Éclairé par la seule lumière de la lune, il écrit.
L'encre coule sur le papier, qui se couvre peu à peu de mots. Empilées dans un coin, des feuilles reposent déjà, couvertes de l'écriture fine et penchée appartenant au jeune homme.
Il mets le dernier point. Soupire. Pose son crayon. Saisit les quelques feuilles, prends la première. Ses yeux azur se posent sur le premier mot de son œuvre. Et il plonge dans la cascade de mots, au milieu du vaste lagon des phrases et des paragraphes.

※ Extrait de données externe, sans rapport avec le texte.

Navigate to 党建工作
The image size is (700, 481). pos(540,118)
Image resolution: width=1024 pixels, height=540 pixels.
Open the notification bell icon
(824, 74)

« Maître Windu, je suis désolé. Jamais je n'aurais dû vous interrompre lorsque vous avez faillit tuer le Chancelier. Grâce à vous, des milliers de vies auraient pu être épargnées. À cause de moi, elles ne l'ont pas été.
Je suis désolé de vous avoir tué, comme ça, alors que vous aviez toutes les chances de vaincre l'ennemi. Désolé de vous avoir rappelé le code Jedi, sur un homme désarmé, à terre, de vous avoir pratiquement fait la morale, alors que je n'ai moi même pas respecté cette règle.
Mais j'étais aveuglé. Aveuglé par la colère, car il était mon seul espoir de sauver celle que j'aimais.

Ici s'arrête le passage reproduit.